Copy out the data in full and exactly, passing over the pictures.

▸ STUDY MATERIAL
"""
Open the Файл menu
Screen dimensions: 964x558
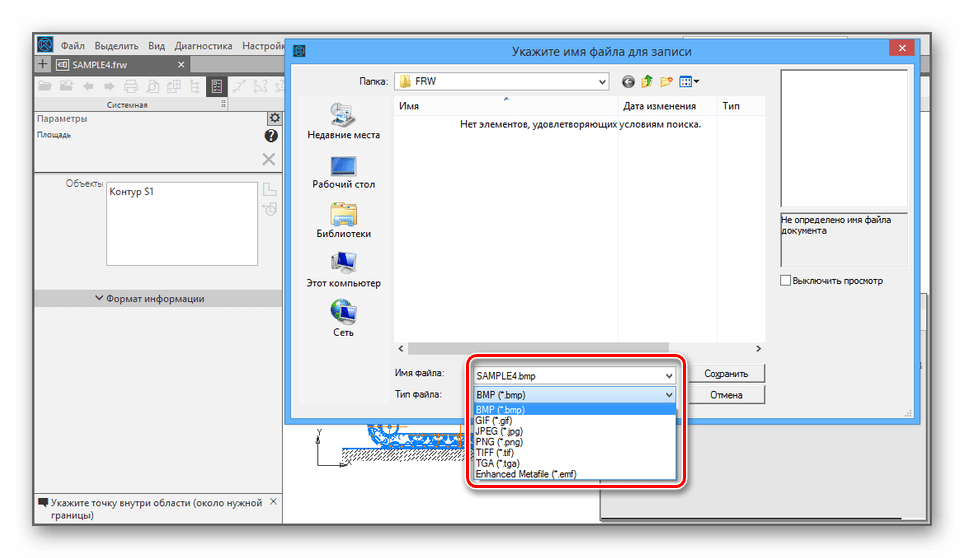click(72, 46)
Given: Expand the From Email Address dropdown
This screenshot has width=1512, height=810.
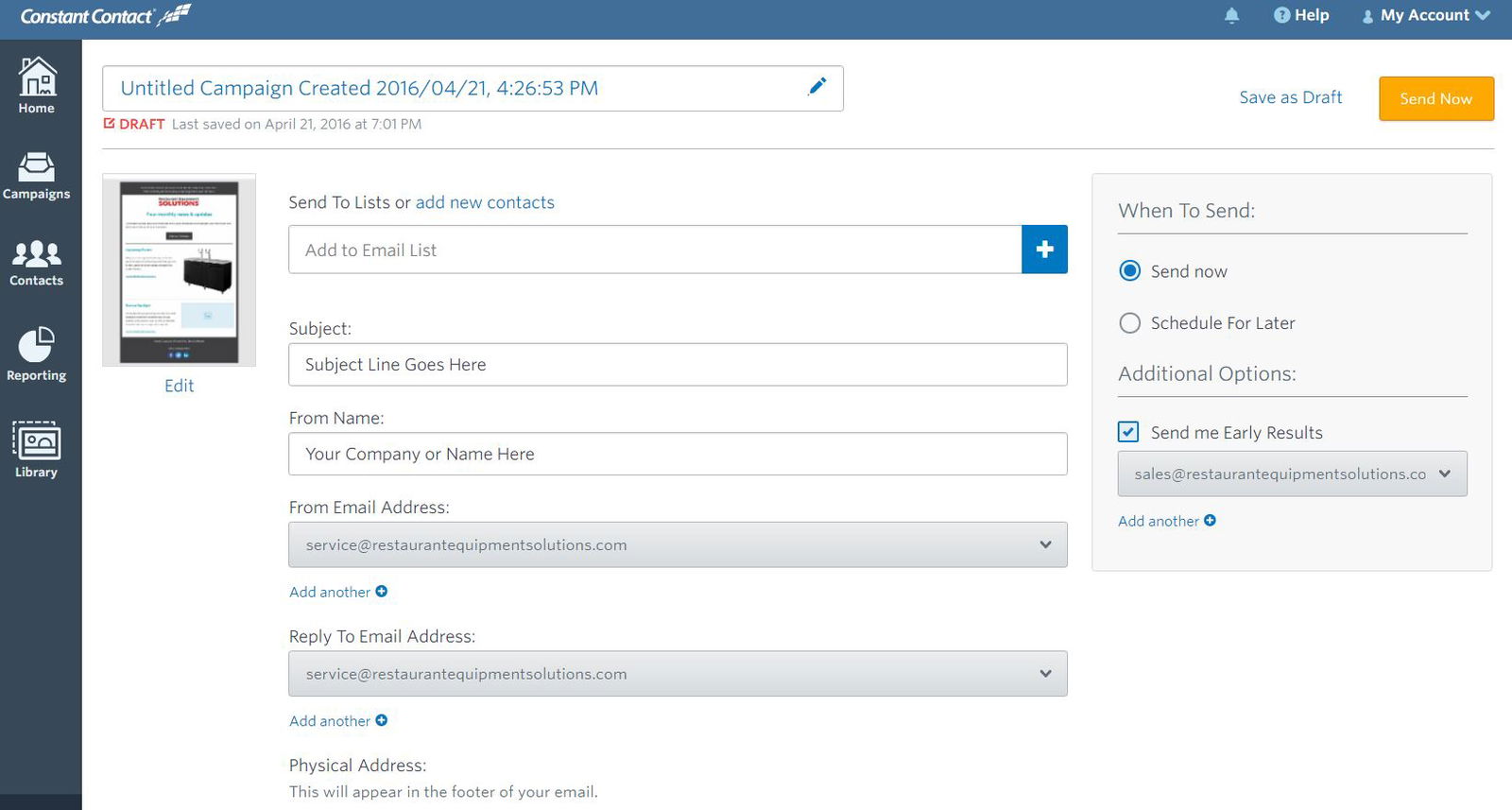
"""
▸ YOUR RESPONSE
Open the Файл menu
Screen dimensions: 964x558
click(72, 46)
Given: Expand the From Email Address dropdown
This screenshot has width=1512, height=810.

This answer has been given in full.